The British railway system had been built up by more than 100 railway companies, large and small, and often, particularly locally, in competition with each other. The parallel railways of the East Midlands, and the "war" between the South Eastern Railway and the London, Brighton and South Coast Railway at Hastings were examples of such local competition.

During World War I the railways were under state control, which continued until 1921. Complete nationalisation had been considered, and the 1921 Act is sometimes considered as a precursor to that, but the concept was rejected; nationalisation was subsequently carried out after World War II, under the Transport Act 1947.

The final act largely followed proposals set out in a June 1920 white paper, Outline of Proposals as to the Future Organisation of Transport Undertakings in Great Britain and their Relation to the State.[1]

Aims of the Act

After consideration of the Railways Bill it was decided that the Scottish companies, originally destined to be a separate group, would be included with the Midland/North Western and Eastern groups respectively, in order that the three main Anglo-Scottish trunk routes should each be owned by one company for its full length: the West Coast Main Line and the Midland Main Line by the former group, and the East Coast Main Line by the latter.

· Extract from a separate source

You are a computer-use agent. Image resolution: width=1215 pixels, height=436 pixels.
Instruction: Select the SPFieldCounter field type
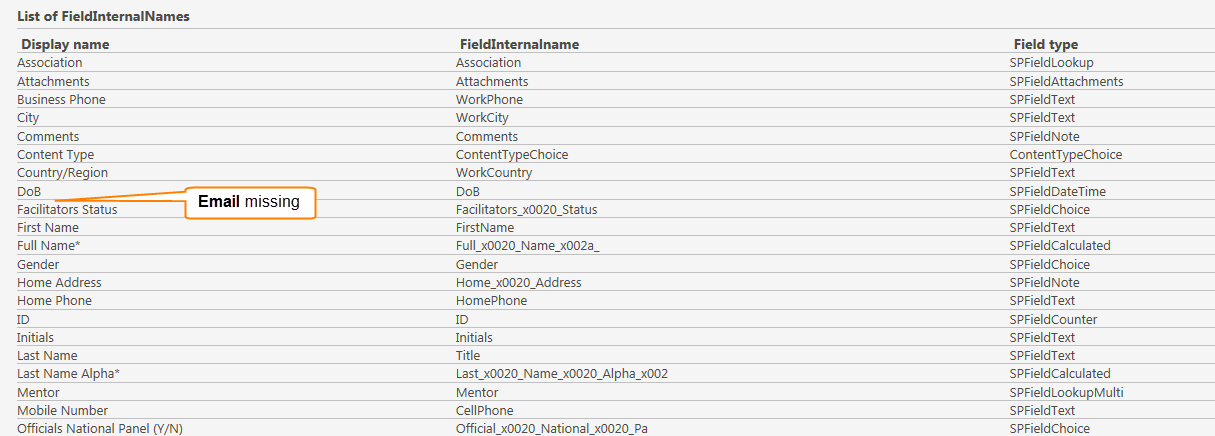[x=1053, y=320]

The opening paragraph of the Railways Act 1921 states:

With a view to the reorganisation and more efficient and economical working of the railway system of Great Britain railways shall be formed into groups in accordance with the provisions of this Act, and the principal railway companies in each group shall be amalgamated, and other companies absorbed in manner provided by this Act.

The Act took effect on 1 January 1923. By that date most of the mergers had taken place, some from the previous year. The Railway Magazine in its issue of February 1923 dubbed the new companies as "The Big Four of the New Railway Era".

These "Big Four" were:

See also a list of railway companies involved in the 1923 grouping.

Lines outside of the Act

A number of lines remained outside the Big Four; many operated as joint railways. Examples include the Midland and Great Northern Joint Railway (M&GN) between the LMS and the LNER in eastern England, the largest of the joint railways in terms of route mileage. The largest in terms of both passenger and freight traffic was the Cheshire Lines Committee, also LMS/LNER with operations in Lancashire and Cheshire.[2] The third major joint line was the Somerset and Dorset Joint Railway (S&DJ) between the LMS and the SR in south-western England, perhaps the most famous of the joint railways.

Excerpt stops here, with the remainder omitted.